Der entscheidende Tipp zur NSS kam von Florian H.: Der frühere Neonazi starb im Herbst 2013 in seinem brennenden Auto. Die Todesumstände erscheinen bis heute insbesondere verdächtig, weil Florian H. kurz vor seinem Ableben berichtete, er kenne die Mörder der vom NSU nachweislich im September 2007 in Heilbronn getöteten Polizistin Michèle Kiesewetter. Außerdem hatte er den Ermittlern einen Hinweis auf eine rechtsextreme Miliz, den NSS, gegeben.

NSU-Prozess als „Farce“ bezeichnet

Die angeblich geheim agierende Truppe militanter Neonazis und deren Anführer „Matze“ erwähnte Florian H. noch kurz vor seinem mutmaßlichen Freitod. Matthias K., wie „Matze“ mit bürgerlichem Namen heißt, konnte erst vor Kurzem identifiziert werden.

Um „Matze“ rankten sich zuvor viele Gerüchte. So soll er bei der Bundeswehr gearbeitet haben und ein NSS-Tattoo tragen. Florian H.’s Vater sagte aus, dass sein Sohn den NSU-Prozess als „Farce“ bezeichnete, denn auf der Anklagebank müssten mehr Terroristen sitzen, unter anderem Matthias K.

„Matze“ ist ein schmächtiges Bürschchen

Am Montag sagte Matthias K. dann endlich vor dem NSU-Untersuchungsausschuss aus. Doch es kam anders als gedacht: „Matze“ ist kein erfahrener Soldat. Der junge Mann ist 21 Jahre alt und von schmächtiger Statur. Er erscheint nicht wie der Kopf einer Gruppe militanter Neonazis. In seiner Aussage vor dem Stuttgarter Landtag verstrickte er sich in Widersprüche.

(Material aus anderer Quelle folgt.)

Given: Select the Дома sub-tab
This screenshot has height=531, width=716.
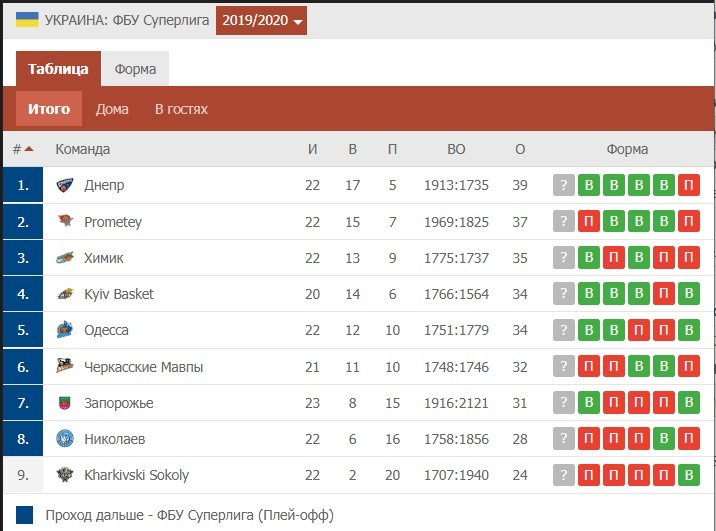Looking at the screenshot, I should pyautogui.click(x=112, y=109).
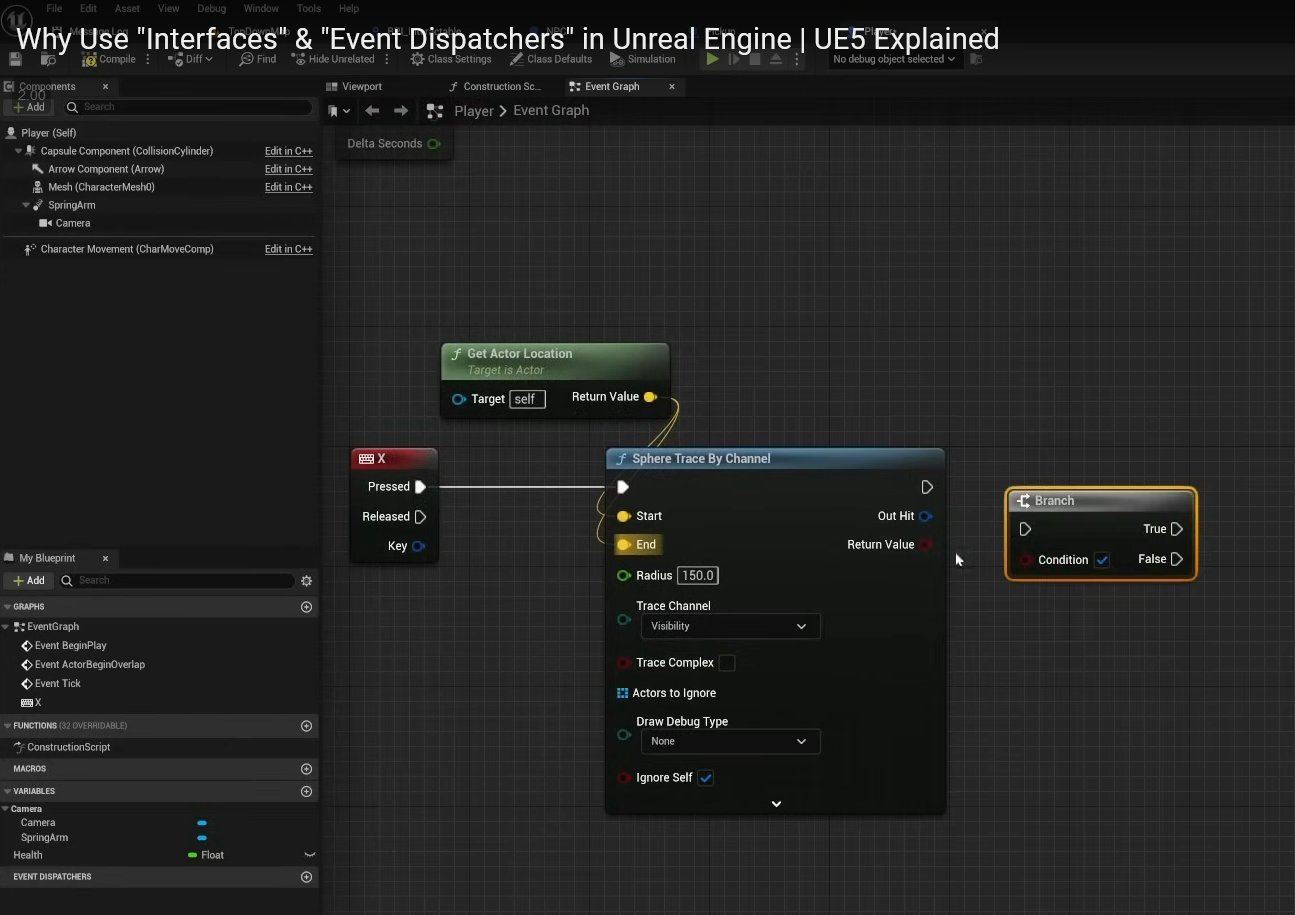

Florian H. hatte von einem Treffen in Öhringen nahe Heilbronn berichtet. Dort seien der NSS und der NSU vorgestellt worden. Matthias K. will davon nichts wissen: Zwar sei er Anfang 2011 auf einer Dresdener Demonstration von einem Mann angesprochen worden, der ihn per Unterschrift zum NSS-Mitglied machte. Danach habe er aber nie wieder von dem Mann oder der Organisation gehört. Auch andere Freunde von Florian H. wollen von dem Treffen in Öhringen nichts mitbekommen haben.

NSS – ein Hirngespinst?

Er habe dennoch aus „Dummheit“ und „jugendlichem Leichtsinn“ angeworben, gab Matthias K. am Montag zu Protokoll. Dabei zeichnete sich ab: Der NSS oder eine andere militante Neonazi-Organisation bestand wohl eher in der Phantasie ihrer Mitglieder – und das waren wohl lediglich zwei: „Matze“ und Florian H. Kaum zu glauben, dass die beiden Jugendlichen in Kontakt mit Uwe Böhnhardt, Uwe Mundlos und Beate Zschäpe standen.

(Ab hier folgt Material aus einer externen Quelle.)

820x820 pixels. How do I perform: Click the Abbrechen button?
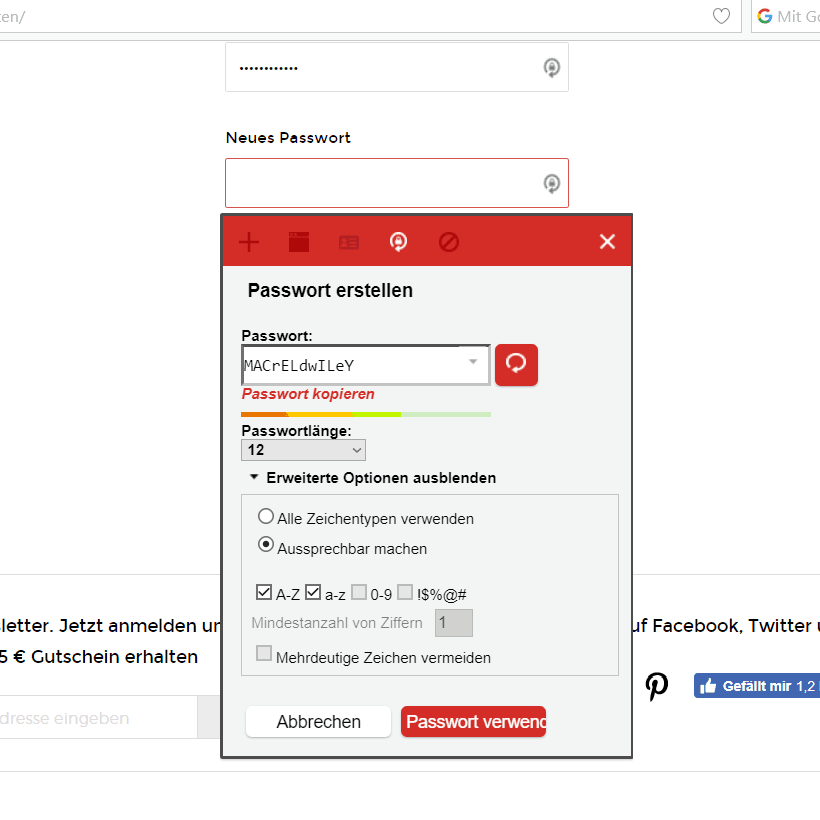pyautogui.click(x=318, y=722)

Der NSS erscheint wie ein Hirngespinst zweier rechtsradikaler Jugendlicher, so sieht es auch der Vorsitzende des NSU-Untersuchungsausschusses, Wolfgang Drexler (SPD). In einem Zwischenfazit bilanziert er: „Dann spielt der NSS gar keine Rolle.“

Die schreckliche Bilanz des NSU

Die Terrorgruppe des sogenannten NSU soll von 2000 bis 2011 aus Beate Zschäpe, Uwe Böhnhardt und Uwe Mundlos bestanden haben. Die beiden mutmaßlichen männlichen Mitglieder der Gruppe sollen acht türkischstämmige und einen griechischen Händler sowie eine Polizistin getötet und 14 Banken in Chemnitz, Zwickau, Stralsund und Arnstadt überfallen haben.

Zschäpe ist seit 2013 wegen Mittäterschaft in zehn Mordfällen, besonders schwerer Brandstiftung und Mitgliedschaft in und Gründung einer terroristischen Vereinigung vor dem Münchener Oberlandesgericht angeklagt. Seit mehr als drei Jahren sitzt sie in Untersuchungshaft.

Mittlerweile haben die Taten des sogenannten NSU fünf Untersuchungsausschüsse auf Bundes- und Länderebene beschäftigt und unzählige Entlassungen und Rücktritte verursacht. Wirkliche Erkenntnisse bleiben jedoch rar, Verschwörungstheorien beliebt.